(TASK DESCRIPTION): Go through the listing below and output exactly the line with "Task: Click the launchpad", the line with "Screen dimensions: 607x379", and each line between; omit the rest.
====== MATERIAL TO PROCESS ======
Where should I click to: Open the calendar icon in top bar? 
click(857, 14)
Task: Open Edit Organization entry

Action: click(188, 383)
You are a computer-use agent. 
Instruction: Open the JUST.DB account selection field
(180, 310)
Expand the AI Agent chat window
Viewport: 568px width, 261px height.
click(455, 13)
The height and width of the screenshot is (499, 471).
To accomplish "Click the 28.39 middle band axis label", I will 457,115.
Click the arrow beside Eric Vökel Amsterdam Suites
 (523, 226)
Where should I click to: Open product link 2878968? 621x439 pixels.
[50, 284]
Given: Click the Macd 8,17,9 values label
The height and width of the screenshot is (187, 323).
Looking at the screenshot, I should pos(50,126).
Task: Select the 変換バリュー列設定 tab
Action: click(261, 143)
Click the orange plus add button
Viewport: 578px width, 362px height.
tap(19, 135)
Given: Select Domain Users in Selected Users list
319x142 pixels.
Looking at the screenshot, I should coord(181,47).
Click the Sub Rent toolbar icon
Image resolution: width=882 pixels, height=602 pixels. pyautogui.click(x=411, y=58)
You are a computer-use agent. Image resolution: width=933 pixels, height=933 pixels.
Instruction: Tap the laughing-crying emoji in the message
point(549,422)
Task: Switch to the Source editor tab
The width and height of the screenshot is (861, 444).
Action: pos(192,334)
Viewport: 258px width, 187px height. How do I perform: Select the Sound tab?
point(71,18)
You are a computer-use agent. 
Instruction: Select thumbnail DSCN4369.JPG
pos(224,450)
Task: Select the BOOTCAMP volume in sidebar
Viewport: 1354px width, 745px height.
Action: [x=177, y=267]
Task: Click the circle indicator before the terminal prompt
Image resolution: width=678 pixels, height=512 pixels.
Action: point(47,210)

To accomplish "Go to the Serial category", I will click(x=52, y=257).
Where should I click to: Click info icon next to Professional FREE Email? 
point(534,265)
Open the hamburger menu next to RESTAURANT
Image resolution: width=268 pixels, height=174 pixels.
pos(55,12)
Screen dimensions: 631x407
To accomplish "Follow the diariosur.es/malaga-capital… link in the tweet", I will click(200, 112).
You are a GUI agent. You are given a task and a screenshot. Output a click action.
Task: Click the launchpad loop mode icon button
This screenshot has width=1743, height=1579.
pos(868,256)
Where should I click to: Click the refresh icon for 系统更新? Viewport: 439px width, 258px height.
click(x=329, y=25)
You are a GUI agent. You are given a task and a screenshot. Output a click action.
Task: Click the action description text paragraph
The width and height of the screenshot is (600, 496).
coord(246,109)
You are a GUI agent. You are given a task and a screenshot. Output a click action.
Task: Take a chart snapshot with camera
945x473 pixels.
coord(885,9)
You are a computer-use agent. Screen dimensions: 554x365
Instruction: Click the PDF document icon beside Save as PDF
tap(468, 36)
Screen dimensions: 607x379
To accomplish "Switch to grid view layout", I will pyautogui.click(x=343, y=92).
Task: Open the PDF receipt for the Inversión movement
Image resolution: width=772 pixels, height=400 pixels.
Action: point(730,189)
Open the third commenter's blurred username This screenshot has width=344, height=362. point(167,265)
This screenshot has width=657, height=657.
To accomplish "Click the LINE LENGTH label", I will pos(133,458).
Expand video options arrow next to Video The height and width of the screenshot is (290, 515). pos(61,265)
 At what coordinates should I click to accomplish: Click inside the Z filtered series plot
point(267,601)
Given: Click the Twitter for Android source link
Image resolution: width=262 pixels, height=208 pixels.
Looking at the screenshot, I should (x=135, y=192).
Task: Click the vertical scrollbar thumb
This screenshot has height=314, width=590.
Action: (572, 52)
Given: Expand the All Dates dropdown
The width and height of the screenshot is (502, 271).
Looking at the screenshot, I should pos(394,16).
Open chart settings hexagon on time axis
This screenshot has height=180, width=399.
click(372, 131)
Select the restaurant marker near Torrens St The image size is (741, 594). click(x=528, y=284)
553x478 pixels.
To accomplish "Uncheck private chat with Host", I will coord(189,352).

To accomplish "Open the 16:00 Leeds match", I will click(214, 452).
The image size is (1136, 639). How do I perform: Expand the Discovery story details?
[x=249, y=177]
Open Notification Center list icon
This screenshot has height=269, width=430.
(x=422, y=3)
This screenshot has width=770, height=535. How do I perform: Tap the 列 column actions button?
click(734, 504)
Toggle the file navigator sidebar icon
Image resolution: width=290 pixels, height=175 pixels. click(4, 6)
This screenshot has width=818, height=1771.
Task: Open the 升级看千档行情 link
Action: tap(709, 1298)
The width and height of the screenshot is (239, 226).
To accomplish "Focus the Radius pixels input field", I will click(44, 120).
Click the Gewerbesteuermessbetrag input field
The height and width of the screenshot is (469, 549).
======
(TASK OUTPUT):
Task: Click the launchpad loop mode icon button
This screenshot has width=1743, height=1579.
pos(868,256)
Where should I click to: Click the refresh icon for 系统更新? Viewport: 439px width, 258px height.
click(x=329, y=25)
You are a GUI agent. You are given a task and a screenshot. Output a click action.
Task: Click the action description text paragraph
The width and height of the screenshot is (600, 496).
coord(246,109)
You are a GUI agent. You are given a task and a screenshot. Output a click action.
Task: Take a chart snapshot with camera
945x473 pixels.
coord(885,9)
You are a computer-use agent. Screen dimensions: 554x365
Instruction: Click the PDF document icon beside Save as PDF
tap(468, 36)
Screen dimensions: 607x379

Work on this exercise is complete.